Variable-number tandem repeat typing of Mycobacterium tuberculosis isolates with low copy numbers of IS6110 by using mycobacterial interspersed repetitive units

Abstract

A study set of 180 Mycobacterium tuberculosis and Mycobacterium bovis isolates having low copy numbers of IS6110 were genotyped using the recently introduced method based on the variable-number tandem repeats of mycobacterial interspersed repetitive units (MIRU-VNTR). The results were compared with results of the more commonly used methods, IS6110 restriction fragment length polymorphism (RFLP) and spoligotyping. The isolates were collected in Michigan from 1996 to 1999 as part of a project to genotype all isolates from new cases of tuberculosis in the state. Twelve MIRU loci were amplified, and the amplicons were analyzed by agarose gel electrophoresis to determine the copy number at each MIRU locus. MIRU-VNTR produced more distinct patterns (80 patterns) than did IS6110 RFLP (58 patterns), as would be expected in this study set. Spoligotyping identified 59 patterns. No single method defined all unique isolates, and the combination of all three typing methods generated 112 distinct patterns identifying 90 unique isolates and 90 isolates in 22 clusters. The results confirm the potential utility of MIRU-VNTR typing and show that typing with multiple methods is required to attain maximum specificity.

FIG. 1.

IS6110 RFLP patterns of isolates in this study.
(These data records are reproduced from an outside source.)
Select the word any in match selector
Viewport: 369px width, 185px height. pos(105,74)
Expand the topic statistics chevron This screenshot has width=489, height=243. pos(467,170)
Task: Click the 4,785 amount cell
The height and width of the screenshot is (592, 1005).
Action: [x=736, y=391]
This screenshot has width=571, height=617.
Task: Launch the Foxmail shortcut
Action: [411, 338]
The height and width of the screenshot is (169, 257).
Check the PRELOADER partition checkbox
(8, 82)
The genetic similarity of the isolates depicted in the dendrogram is based on IS6110 RFLP analysis as determined by the BioImage Whole Band Analyzer. RFLP patterns were compared using the Jaccard matching method with an allowed band size deviation of 1%, and the dendrogram showing the relationships between patterns was generated by the unweighted pair group method using arithmetic averages. The IS6110 RFLP patterns were numbered in the order they appear in the dendrogram, with the NTGSN pattern number in parentheses. The numbers 1, 2, and 3 indicate that an isolate with this IS6110 RFLP pattern was PCR positive for the corresponding IS6110 insertion site in strain CDC1551 (INS 1, INS 3, or INS 4); 3? and 4? indicate that the isolate was PCR positive but the predicted RFLP fragment was not apparent in the pattern.

FIG.2.

MIRU-VNTR patterns of isolates in this study. The genetic distance of the isolates depicted in the dendrogram is based on MIRU-VNTR analysis as determined by the SAS/GRAPH module (ET100.exe and cluster.SAS) by the unweighted pair group method using arithmetic averages (7). The patterns were compared by using unweighted loci and treating the allele numbers as nominal values. The MIRU-VNTR patterns were numbered in the order they appear in the dendrogram for cross-reference with Table 2. The MIRU-VNTR patterns of the group 1, Beijing, and M. bovis isolates are labeled, and the patterns of all isolates with a copy of IS6110 at INS 1, INS 3, and INS 4 are indicated with asterisks. The dash in pattern 45 represents the missing MIRU locus 27, which was not amplified from one isolate; the asterisk in pattern 13 indicates the missing 3′ 53-bp unit in MIRU locus 4 in one of our isolates; and the zero in pattern 4 indicates that the isolate is characterized as having zero units at MIRU locus 24 (see the text).